I'm really looking forward to flying South for the Winter (holiday).
Last night I was smart enough to pull Jack off my window before I rolled it down to get money from the bank. When I rolled it down to order El Pollo Loco, I forgot again. The stick and cup is now lost somewhere in door land. Jack is now rolling around in my car. I'm sure I will find him several years from now and I will have a good laugh.
Work is pissing me off a lot lately. I have been venting onto Twitter. it's fun because I can't blog from work, but I can text Twitter!
I have been out dress shopping for something to wear to my work party tomorrow. The current fashion is not flattering on me as usual. Reno does not have any good clothing stores, and I have champagne taste. Since I have not purchased a dress, I went down to the garage to see if there might be something near the door (I have many, lovely, flattering gowns that I would be thrilled to wear. If I could get to them...) I didn't find a dress, but I did find my pin nailer and a few other things I have been wanting. I have to agree with my mom on this, when I do finally unpack, it's gonna be like Christmas.
Speaking of the Holiday party tomorrow, I really wanted to ask Cowboy if he would escort me. There are three reasons for this. I like his company, I'd like to have a date, and perhaps if I show up with a date, it would help dispell that lingering rumor that I am Poo's girlfriend/mistress, whatever. I admit, I forgot to ask last week like I intended. I called Monday with the usual "seein whatcha doin" message. I never heard back. Perhaps he is busy. perhaps out of town. perhaps he really did pull a fade away, something I had hoped he was above. Thing is, I go through this every couple of weeks. things are great, then he falls off for a day or two and I convince myself it's over. Then he calls again. And that is how it's been. I don't talk about it because I know that you all have opinions on the subject and honestly, there's nothing you can say in any way shape or form, from any direction that I have not said to myself. And the beat goes on. So tomorrow? I will be attending my company party on my own. I'll be sure to post pictures in my gown because I plan to look fantastic. I'll sweep (ahem...trip) into the room with my head held high and smiling and I will have a great time with my coworkers.
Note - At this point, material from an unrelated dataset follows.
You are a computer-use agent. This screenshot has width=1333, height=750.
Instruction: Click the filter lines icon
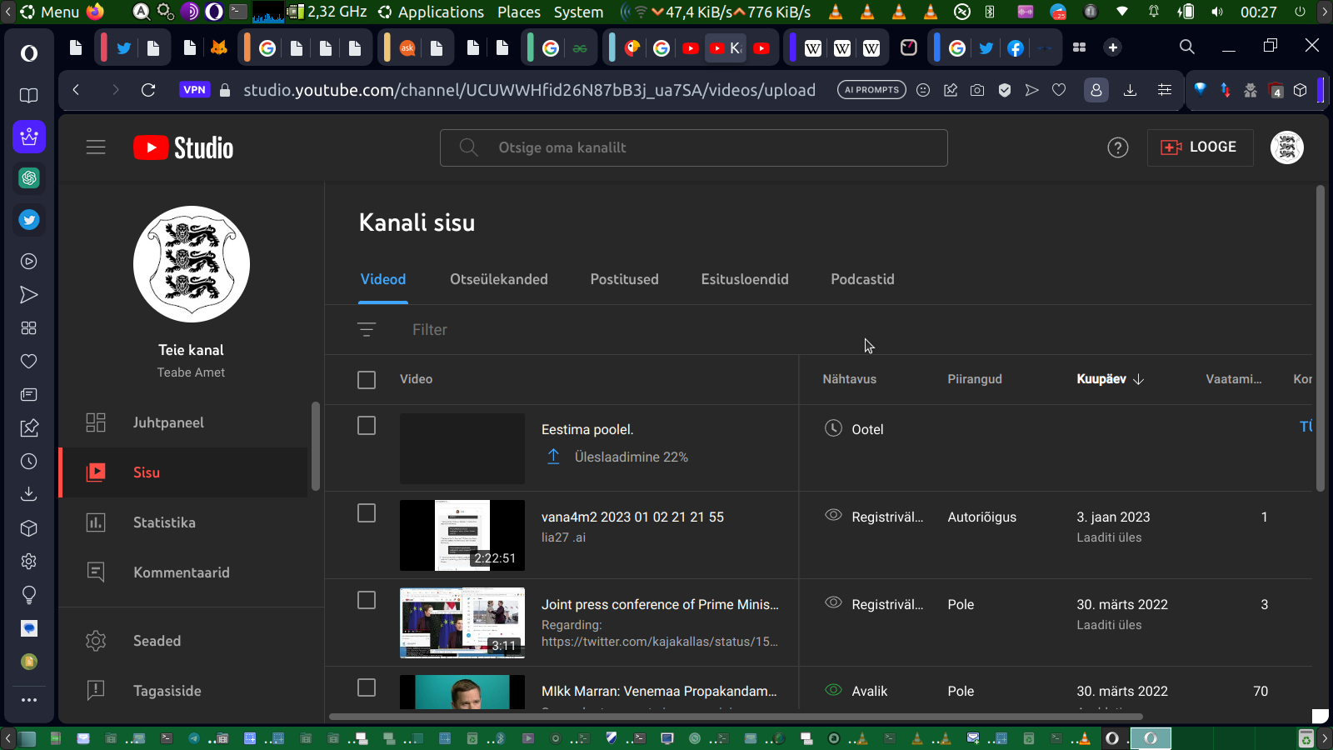point(367,330)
Clint showed up the other night. All full of "I missed you"s and bearing stuffed animal gifts. I tried to be gracious. I did not wipe my cheek when ke kissed it though I dearly wanted to. He stayed for several beers. I didn't really have much to say. I don't really know what to to with the bear (I will likely donate it) since I'm not really a stuffed animal kind of girl. Drunk Monkey is not a stuffed animal, and anything else I have has sentimental stories. (Like the dog I bought my grandmother while she was in the hospital to keep her company) It was a nice gift, but the part of me that is still angry because he disspointed me so much doesn't want it. I know I should be forgiving, but generally, when I decide I'd rather not see someone again, I mean it. So when they wander back into my life, it's difficult for me to accept them back because they are out of my head.
Why don't I decide I never want to see Cowboy again? I don't really know. I like him as a person and I enjoy his company. It's actually rare that I don't want to keep someone around. It's not like we bicker all the time like Biker Bob and I did, I just know that he's a bit here-today-gone-tomorrow. I just realized that perhaps I was nervous about making plans with him because they rarely go through. He might be feeling poorly, or something comes up. All our outings are always spur of the moment. And asking him to the party would have meant plans. Plans that might have been cancelled. Leaving me devestated because in my head I had a date and in reality, I didn't. Better to go alone, then. I rarely dissapoint myself and I sure know how to show me a good time!